The WFH degree

Today Danish applicants for higher education get a letter saying whether they got into the education and institution of their dreams. Or not.

I don’t envy them.

Back when I studied at the Danish School of Journalism it was good times. No need for a grade point average; a grueling Saturday test decided who got in, and who did not. On average 15 percent got the nod. The rest didn’t. Once in it was good fun and super interesting – and an enormous opportunity to meet and engage will all kinds of fellow students from all walks of life.

Today, what is there to look forward to?

Endless Zoom classes? Lack of a social life with fellow students? Inability to feel the environment and get the most out of the network, the other students and the opportunities that present themselves once you get engulfed by it?

It sucks, right?

And it sounds an awful lot like the ‘Working From Home’ (WHF) concept, doesn’t it?

It does.

And it is so ironic, it’s beyond words.

What the students are already complaining about now – having to be all remote, suspect quality of the classes being taught via video, a lack of the university experience and fellow students – are essentially the same things we’re so busy hyping as the next big thing about WFH.

Studying is work.

Work is also studying.

If we say that we understand and are sympathetic to the complaints of the students about the quality of the education they are about to embark on due to these new circumstances, we should also – as a MINIMUM – put serious question marks on the impacts on quality, innovation and such on a WFH future, before we just jump right in as headless chicken.
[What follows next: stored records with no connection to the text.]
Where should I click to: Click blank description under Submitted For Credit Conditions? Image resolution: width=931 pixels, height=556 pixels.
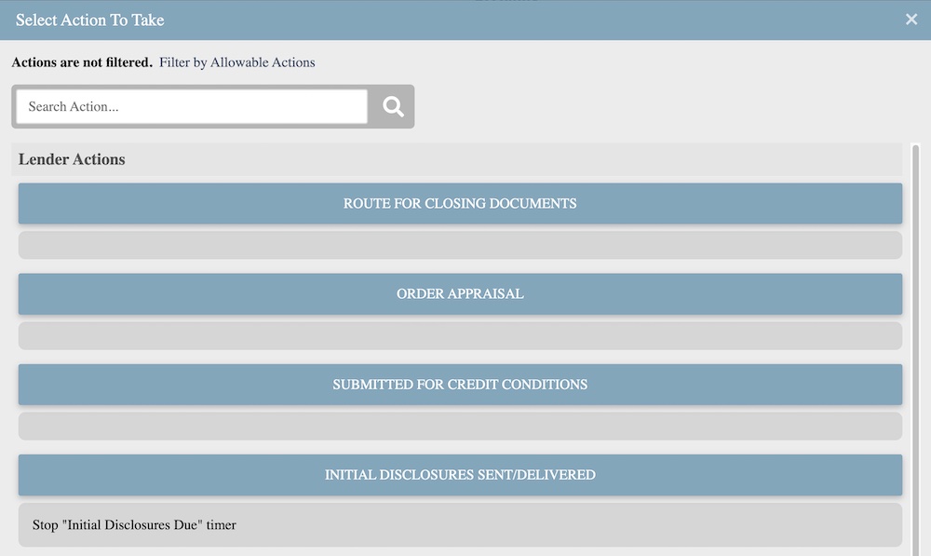pyautogui.click(x=460, y=426)
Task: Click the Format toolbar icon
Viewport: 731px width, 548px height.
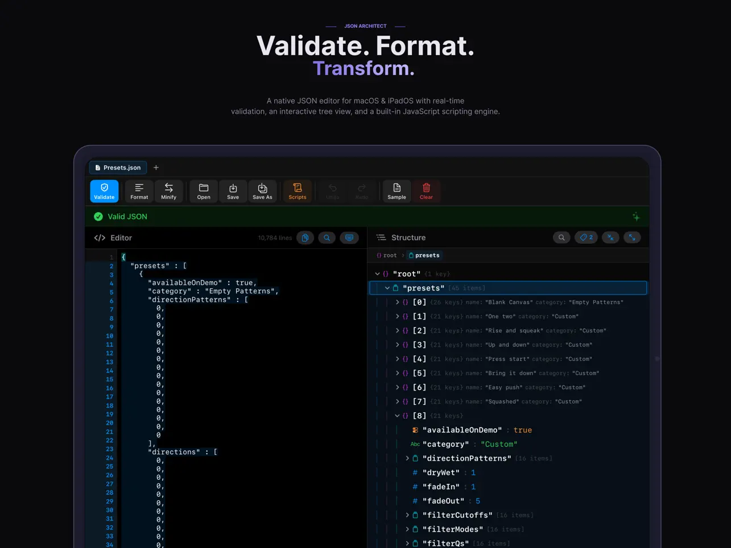Action: [139, 191]
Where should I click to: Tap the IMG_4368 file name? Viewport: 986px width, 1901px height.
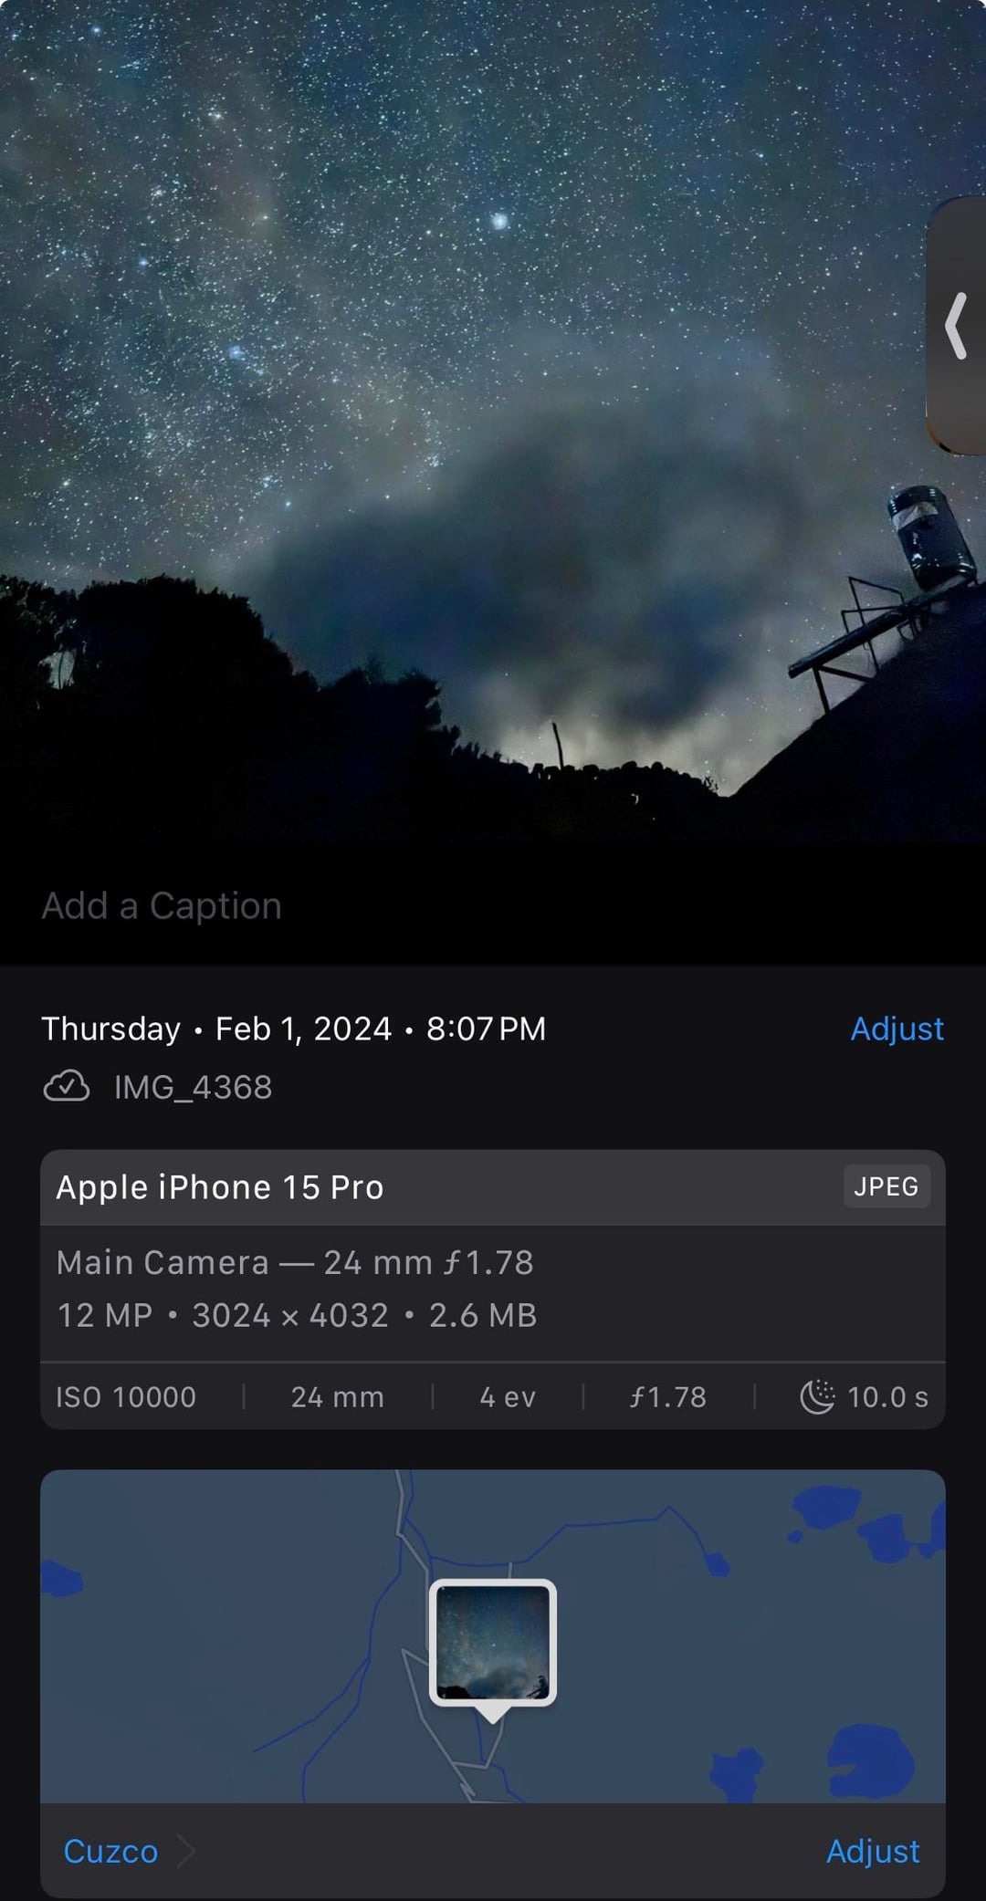(193, 1087)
I have little doubt, we will fail to make that calculation. And that companies and the ability to innovate will suffer because of it.

(Photo: Pixabay.com)

Meetup’s remote moment

Yesterday, I received a couple of invites for upcoming Meetups of groups that I am a member of. I am thinking that it must be auto-generated reminders, since actually meeting up in person right about now would be in total conflict with the guidelines set forth by the Danish authorities.
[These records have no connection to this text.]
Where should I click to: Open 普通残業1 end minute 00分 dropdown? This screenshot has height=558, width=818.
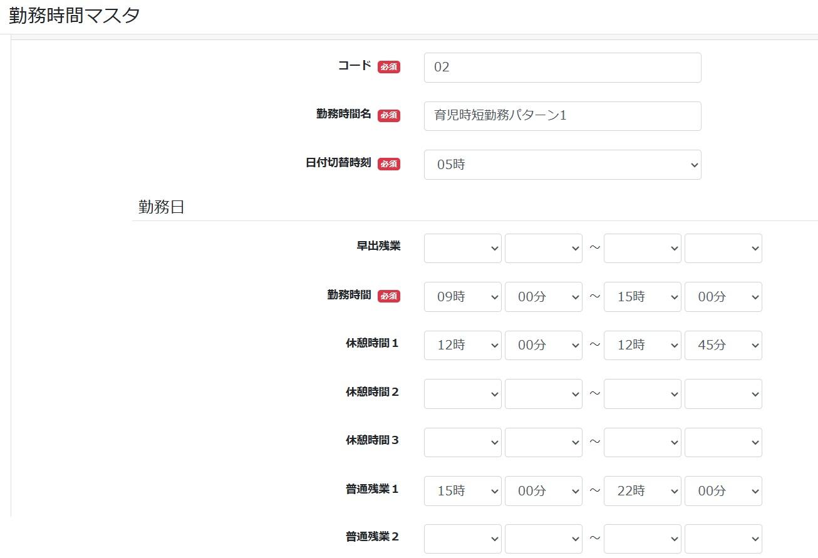tap(723, 491)
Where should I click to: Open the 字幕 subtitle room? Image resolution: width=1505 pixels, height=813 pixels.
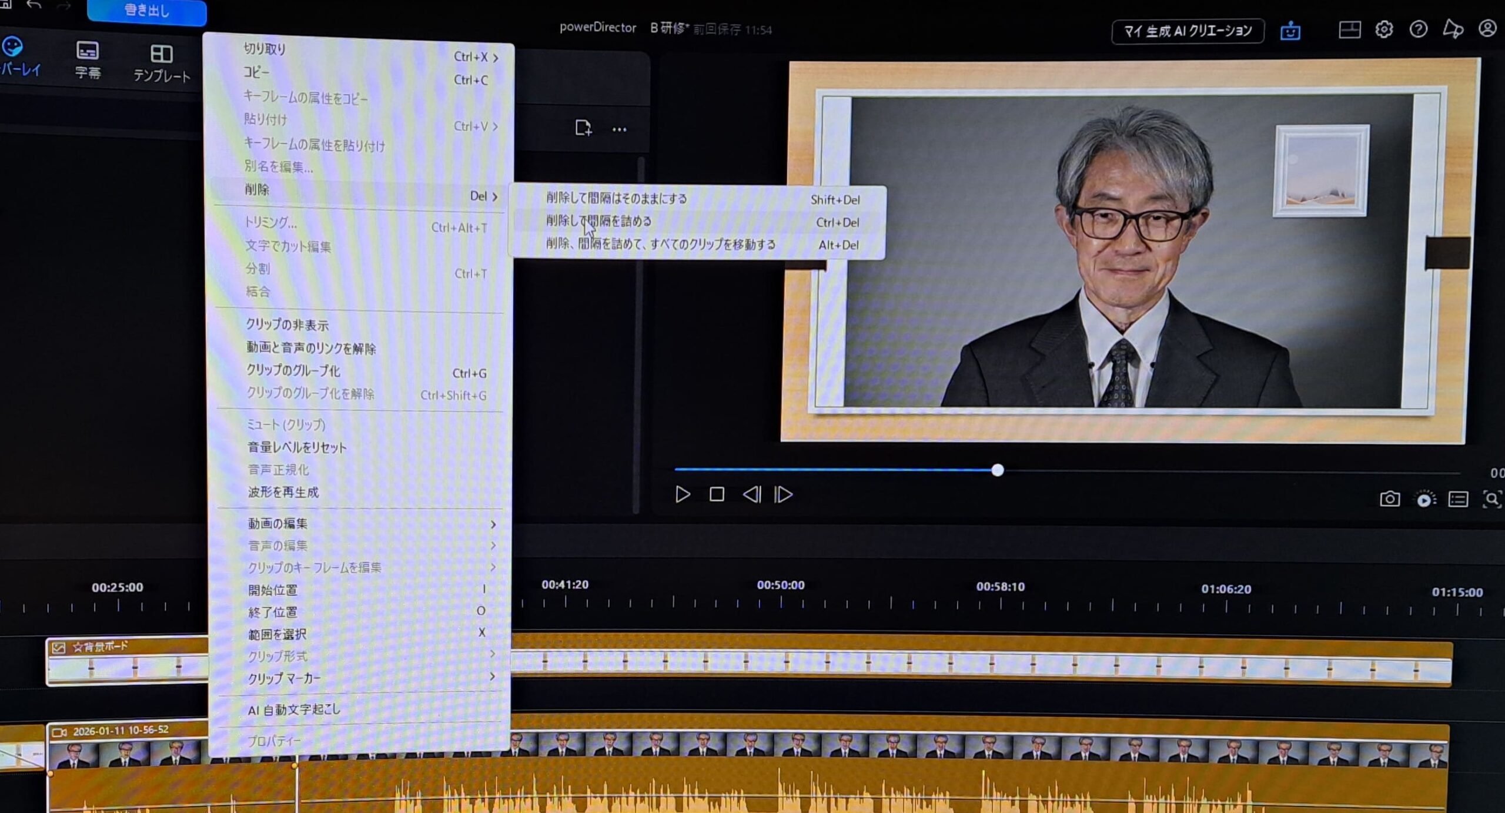[88, 60]

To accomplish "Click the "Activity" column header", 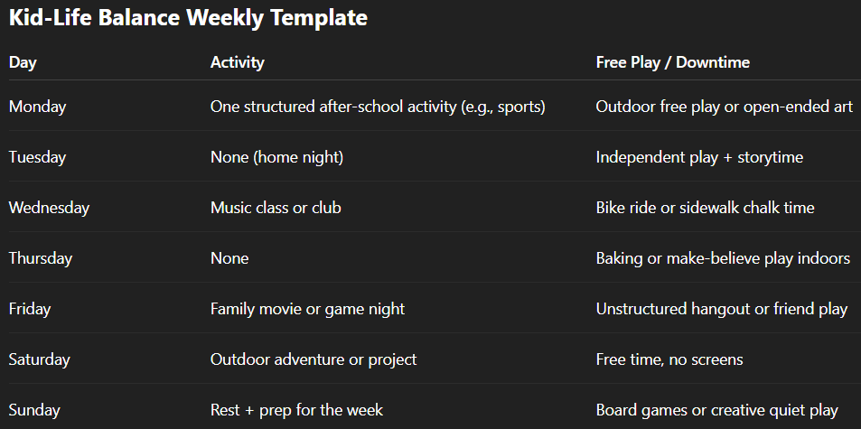I will [237, 62].
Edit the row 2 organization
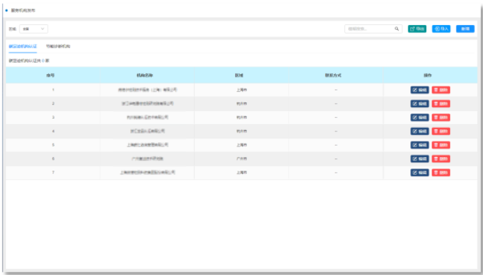This screenshot has height=275, width=483. coord(419,104)
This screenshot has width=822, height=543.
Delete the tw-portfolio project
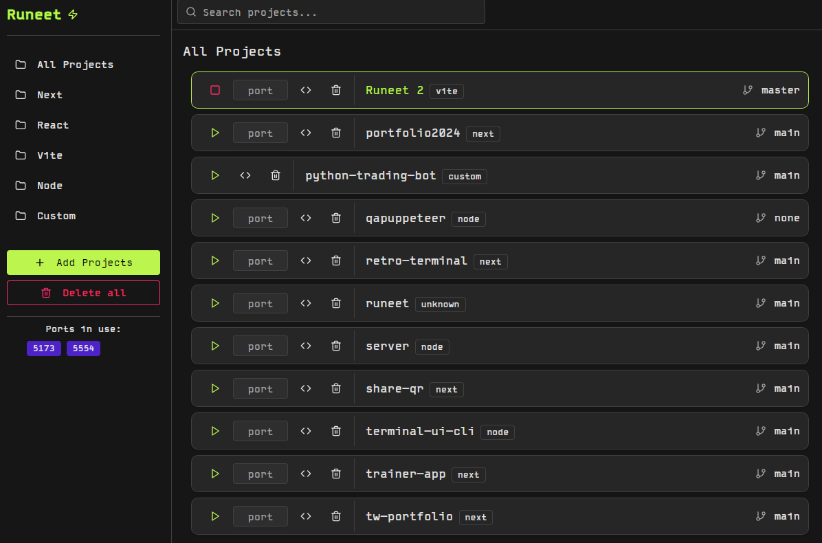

And that got me wondering: Why is it that Meetup doesn’t use this opportunity to branch out with a remote, virtual offering? It may already exist somewhere in there (I haven’t digged around) but it seems so obvious: When we’re already working from home, many would have amble time to meet up virtually to share learnings, educate themselves and foster new connections going forward.

I furthermore believe that branching out with a remote option will make Meetup a much more interesting option for more people. Sometimes it can be a deal-breaker to have to show up physically for a meeting and where doing it from remote would enable more to chip in, expanding the footprint of the service and get more learning out there. It is so damn obvious.

(Photo: Pixabay.com)

Remote humans

Working remotely is getting a lot of additional buzz following the outbreak of corona-virus, as people all over scramble to try to put themselves out of harms way and/or following the advice of local health authorities.
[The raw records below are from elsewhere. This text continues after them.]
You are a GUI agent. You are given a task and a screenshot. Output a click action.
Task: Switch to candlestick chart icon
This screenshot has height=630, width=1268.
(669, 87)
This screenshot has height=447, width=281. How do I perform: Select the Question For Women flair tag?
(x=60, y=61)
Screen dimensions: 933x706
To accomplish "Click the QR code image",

While there is a lot of great things to be said about working remotely – and there are – there are also some downsides of which the predominant one is this: Missing out on the creative sparks that fly when you bring people together, and they start getting creative.

For me, when people (in the absence of a perfectly legitimate health-related excuse, ed) want to work in a predominantly remote way, they send a signal that they care more about their ways of working than what we are working on; what we are trying to solve. Call me old fashioned, but I am the kind of guy who needs to be able to look my team members directly in the eyes to make sure we are all on the same page, driving for the same results – and feel equally passionate about succeeding. As a team.